In a letter last week to Congressional leaders, the group called for the extension of connected health flexibilities during the public health emergency through the end of 2021. This would keep in place emergency provisions that remove geographic restrictions to telehealth, allow the patient’s home to be an originating site for telehealth services, give the Health and Human Services department the authority to approve telehealth services and providers and enable federally qualified health centers (FQHCs), rural health clinics (RHCs) and critical access hospitals (CAHs) to be reimbursed for telehealth.
“Since many of these needed policies are contingent upon the PHE, millions of Americans risk losing access to vital health care services unless you and your colleagues takes specific actions,” the letter states. “Additionally, the continued risk of telehealth flexibilities ending with each subsequent 90-day renewal of the PHE adds additional uncertainty to an already strained health care delivery system.
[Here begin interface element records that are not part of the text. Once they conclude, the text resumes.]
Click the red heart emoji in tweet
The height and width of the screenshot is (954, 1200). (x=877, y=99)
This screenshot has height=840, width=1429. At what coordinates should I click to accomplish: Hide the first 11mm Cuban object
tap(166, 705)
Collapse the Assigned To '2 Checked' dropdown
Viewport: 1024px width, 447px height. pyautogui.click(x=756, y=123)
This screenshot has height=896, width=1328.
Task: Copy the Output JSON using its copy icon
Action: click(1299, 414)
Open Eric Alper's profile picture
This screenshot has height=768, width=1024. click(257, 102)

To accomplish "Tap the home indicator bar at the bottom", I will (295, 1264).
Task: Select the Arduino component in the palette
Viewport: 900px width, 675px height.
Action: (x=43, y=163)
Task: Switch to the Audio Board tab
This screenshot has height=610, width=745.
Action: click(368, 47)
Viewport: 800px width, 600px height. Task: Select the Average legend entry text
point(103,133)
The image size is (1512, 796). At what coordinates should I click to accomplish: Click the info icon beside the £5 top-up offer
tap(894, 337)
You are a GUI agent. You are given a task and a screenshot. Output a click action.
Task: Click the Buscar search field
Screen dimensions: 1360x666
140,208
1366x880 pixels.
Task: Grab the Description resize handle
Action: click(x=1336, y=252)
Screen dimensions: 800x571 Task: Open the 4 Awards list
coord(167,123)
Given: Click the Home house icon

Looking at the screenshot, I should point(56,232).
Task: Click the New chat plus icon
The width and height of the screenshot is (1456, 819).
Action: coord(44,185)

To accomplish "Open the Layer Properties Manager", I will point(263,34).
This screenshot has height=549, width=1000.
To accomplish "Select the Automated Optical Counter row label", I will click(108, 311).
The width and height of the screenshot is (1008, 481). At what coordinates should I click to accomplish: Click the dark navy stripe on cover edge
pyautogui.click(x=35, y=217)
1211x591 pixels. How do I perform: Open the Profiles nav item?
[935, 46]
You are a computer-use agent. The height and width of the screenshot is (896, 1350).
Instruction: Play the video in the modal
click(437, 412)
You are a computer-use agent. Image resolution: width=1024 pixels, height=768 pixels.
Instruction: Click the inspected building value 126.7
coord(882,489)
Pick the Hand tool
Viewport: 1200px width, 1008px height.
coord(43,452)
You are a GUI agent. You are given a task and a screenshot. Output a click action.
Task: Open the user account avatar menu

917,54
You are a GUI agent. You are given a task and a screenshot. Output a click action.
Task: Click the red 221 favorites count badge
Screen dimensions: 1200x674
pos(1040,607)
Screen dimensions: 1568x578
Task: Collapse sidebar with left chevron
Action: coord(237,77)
Patients and their health care professionals should not have to worry if they will be able to continue to receive or deliver necessary care.”
The letter is the latest salvo in the ongoing battle to make these emergency measures permanent, so that healthcare providers can continue the momentum seen in telehealth use past the COVID-19 emergency and plan long-term telehealth strategies.
Some states and even a few payers have taken that action, while many others are waiting on the federal government to take action.
Congress has been flooded with dozens of bills seeking permanent expansion of telehealth access and coverage, and has in the past included some measures in pandemic relief and stimulus packages, but there’s no guarantee that another bill will be passed or that any telehealth legislation would be included in it.
The Centers for Medicare & Medicaid Services, meanwhile, has advanced telehealth, mHealth and remote patient monitoring coverage in its 2021 Physician Fee Schedule, though critics have said the new guidelines don’t go far enough, and that Congress needs to take the lead.
The letter is signed by the American Telemedicine Association, Healthcare Information and Management Systems Society (HIMSS), Alliance for Connected Care, eHealth Initiative, College of Healthcare Information Management Executives (CHIME), Connected Health Initiative, Health Innovation Alliance and Personal Connected Health Alliance (PCHA).
“There is no time like the present for passing needed common sense permanent reform to ensure telehealth services remain a lifeline for millions of Americans in rural and underserved communities after the public health emergency is rescinded,” ATA CEO Ann Mond Johnson said in a press release accompanying the letter. “Absent the timely enactment of permanent policies, we urge Congress to extend these temporary flexibilities for as long as possible, to at least provide one year of certainty and enable patients to continue to receive care when and where they need it.”